DEV Community

Cristiano D. Silva
Cristiano D. Silva

Posted on

Software Quality as Perceived Risk

Part 1

Last year I spent a good amount of time teaching about Software Engineering and the 3 core paths of Engineering that help with consistent and reliable software development.

Engineering Cycle

engineering cycle

Talking about software and engineering is talking about process, development cycle, troubleshooting which in the end has one goal: quality.

There is a caveat though, what is software quality or even better how can software quality be measured? Truth is that there is no way to quantify the quality of software and by quantifying I mean that there is no way to apply something such as Six Sigma to measure the quality of software.

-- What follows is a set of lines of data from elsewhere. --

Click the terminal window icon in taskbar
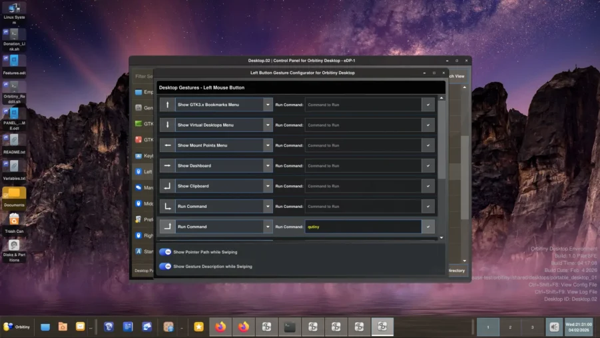600x338 pixels. [290, 327]
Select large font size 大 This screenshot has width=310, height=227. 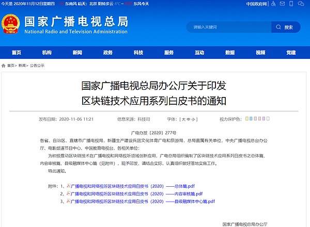coord(183,119)
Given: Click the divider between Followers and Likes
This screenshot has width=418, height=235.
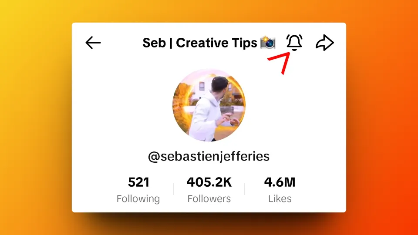Looking at the screenshot, I should pyautogui.click(x=244, y=189).
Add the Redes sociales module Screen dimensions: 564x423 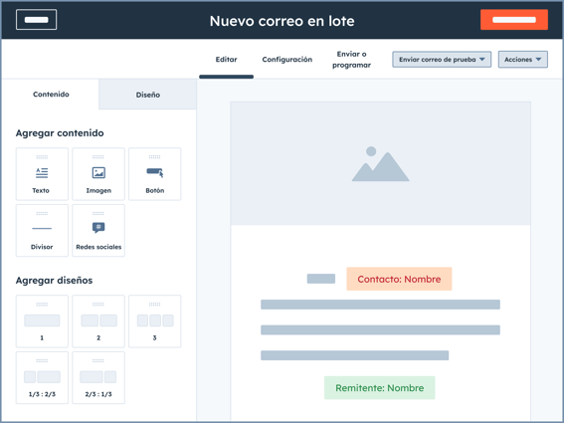98,230
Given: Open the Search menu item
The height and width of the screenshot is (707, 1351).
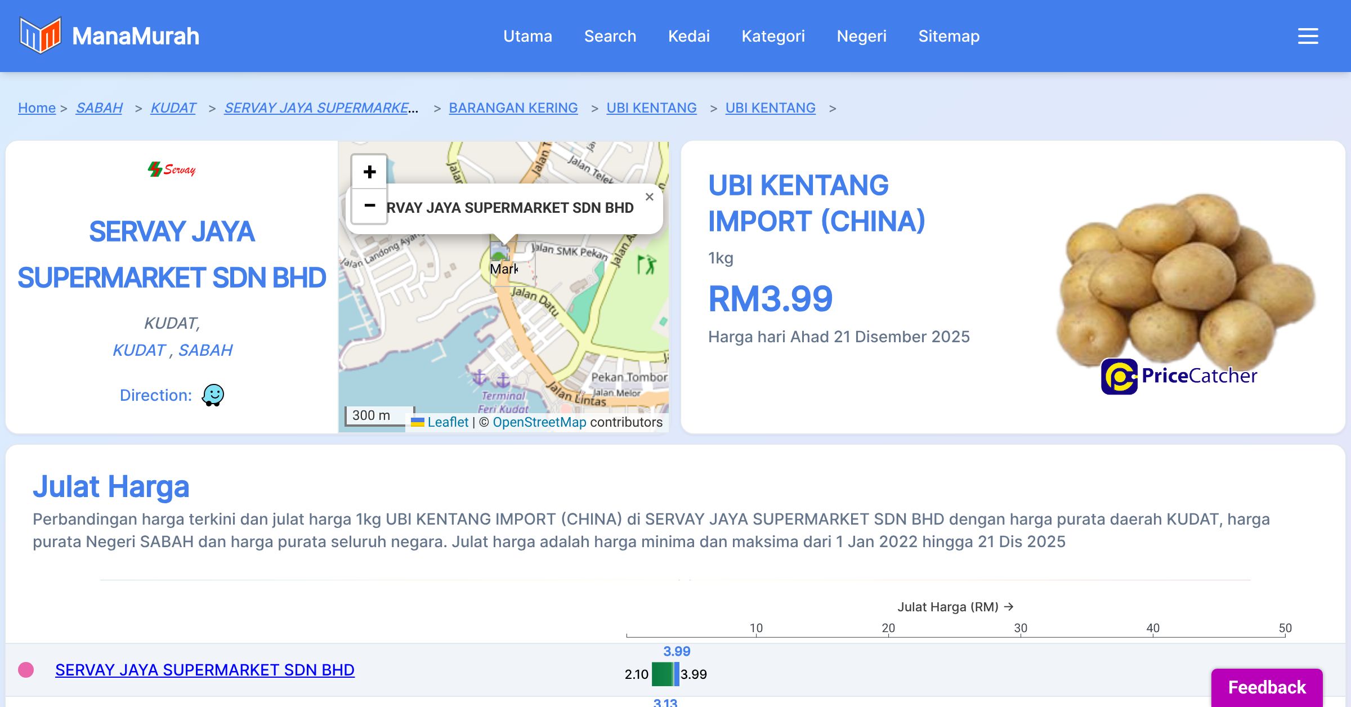Looking at the screenshot, I should (610, 36).
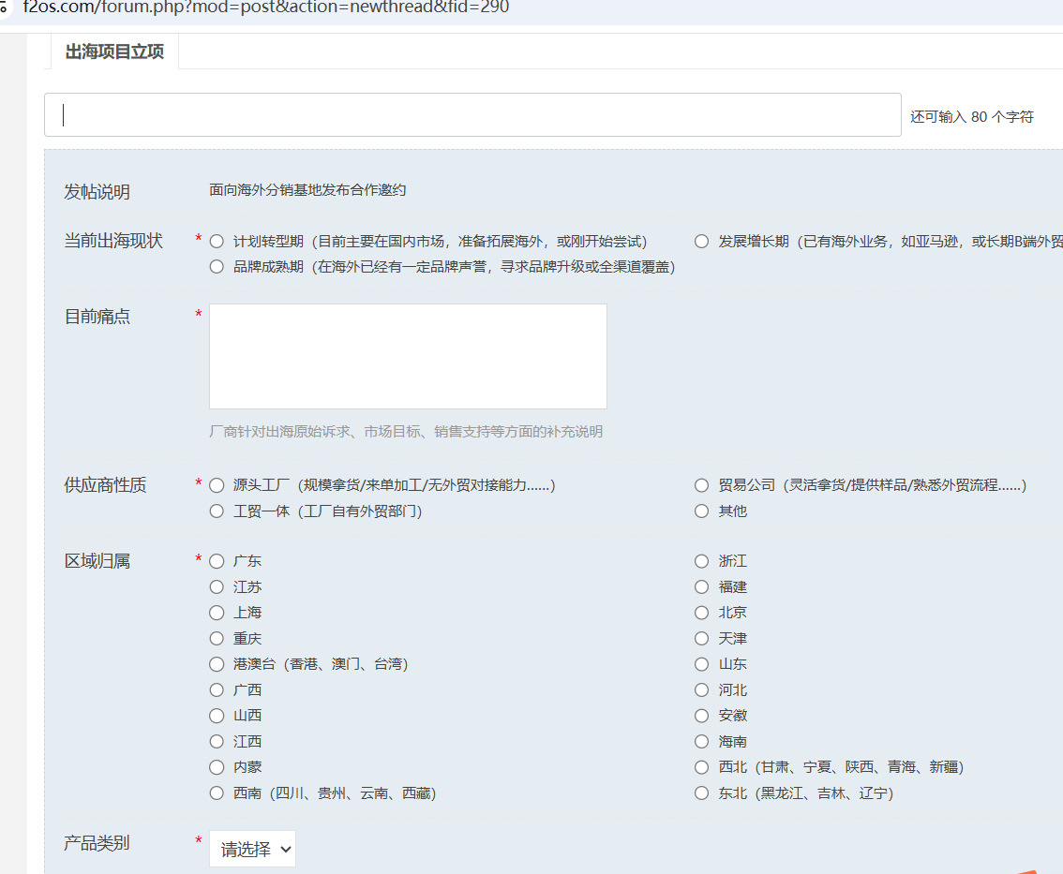Click the 出海项目立项 tab
Viewport: 1063px width, 874px height.
[114, 52]
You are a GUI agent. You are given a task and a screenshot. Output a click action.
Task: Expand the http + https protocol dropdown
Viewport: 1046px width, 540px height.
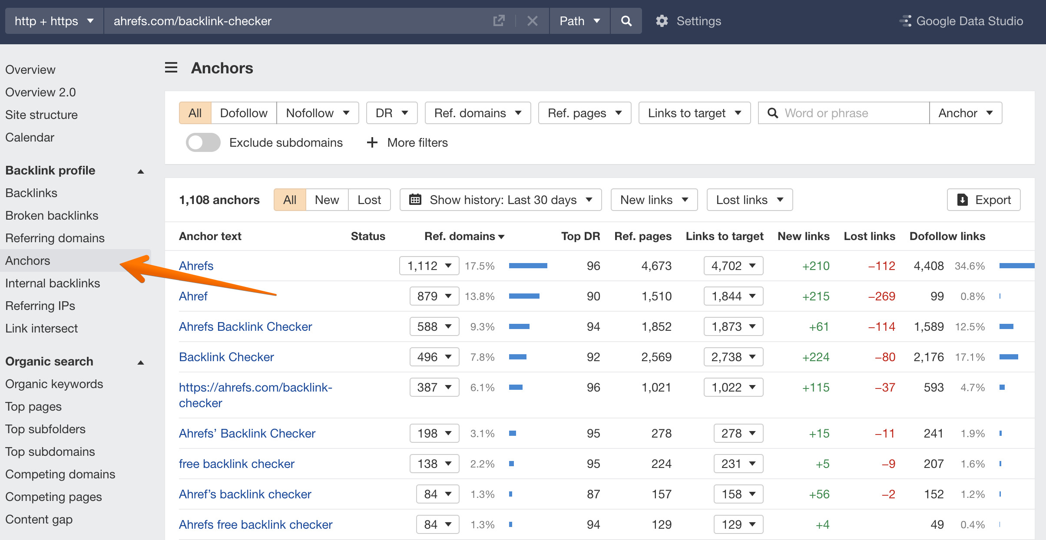click(54, 20)
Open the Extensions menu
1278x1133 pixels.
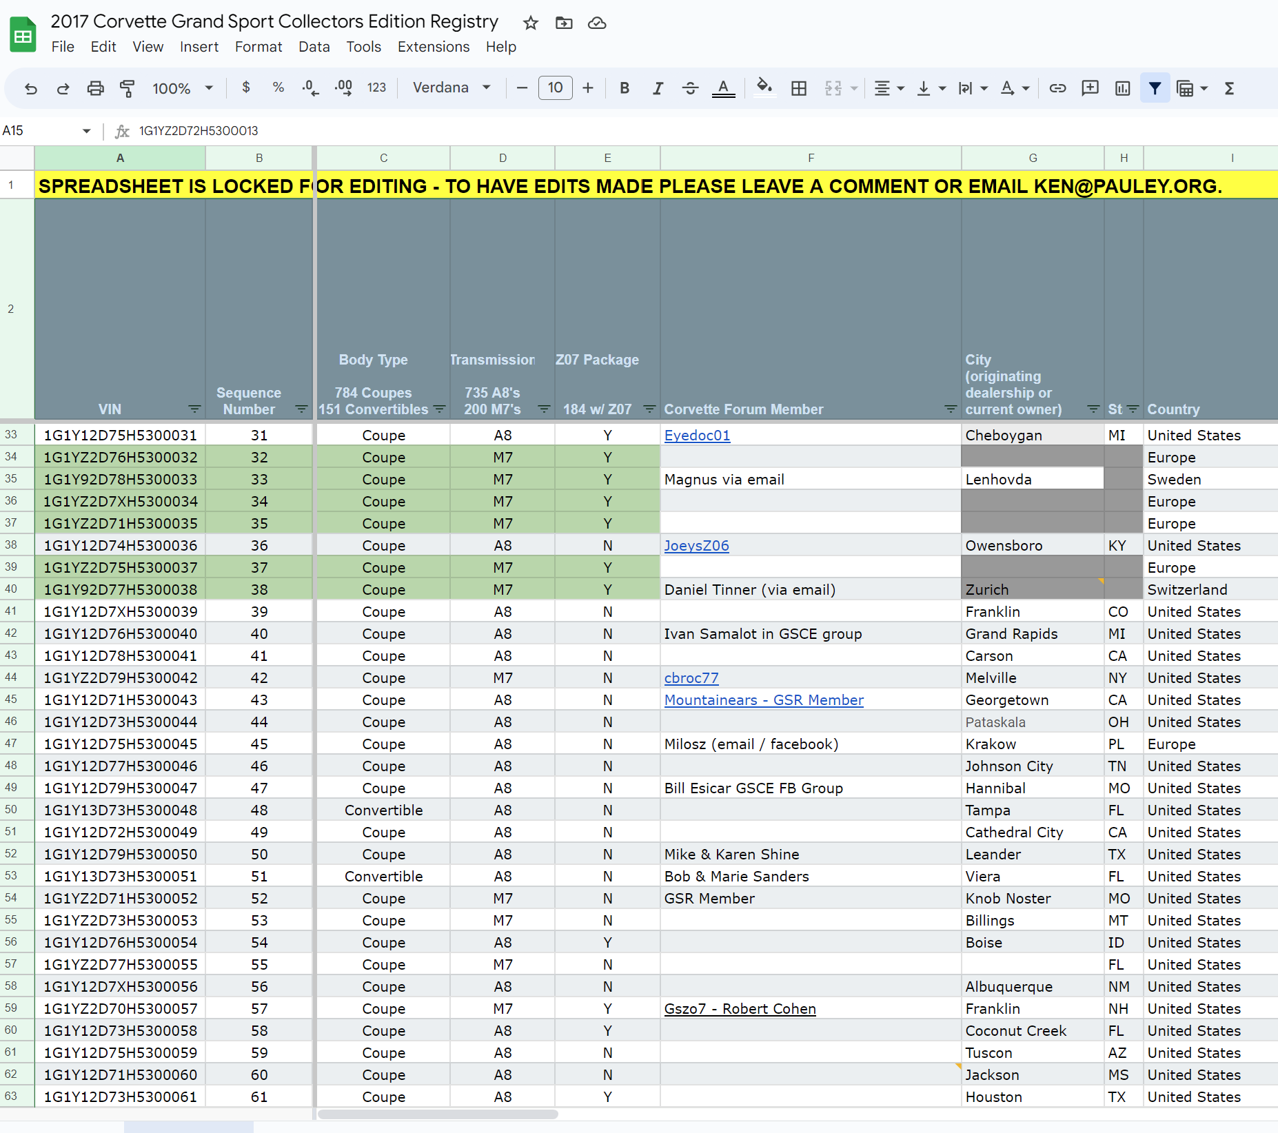click(x=433, y=47)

Without getting into many details, especially because I’m not a 6σ Black Belt, Six Sigma is a continuous process to define one thing: In a manufacturing event, only 6 parts in a million can contain defects.

6 sigma


Considering any manufacturer, such as a nail manufacturer, it is possible to measure that in a million nails produced that only 6 had defects. This means that manufacturing is optimized in a way that there are no real measured losses during the process.

Along with 6σ there other measuring certifications, compliances that are recognized worldwide for quality such as ISO 9001.

Unfortunately, there isn’t a way to the same with software, not as far as I know. Software quality has been measured in perceived quality for as long as software development became a profession and a science.

For a web application you can define that it is 70% unit test covered, that there is an acceptance of 70% of your audience, that QA successfully catches 99% of the logical bugs, the application follows the best coding practices and standards or our current time, but there is no way to quantify any of those numbers, there is no way to say that in a million lines of code only 6 had defects. Unfortunately, it doesn’t work that way.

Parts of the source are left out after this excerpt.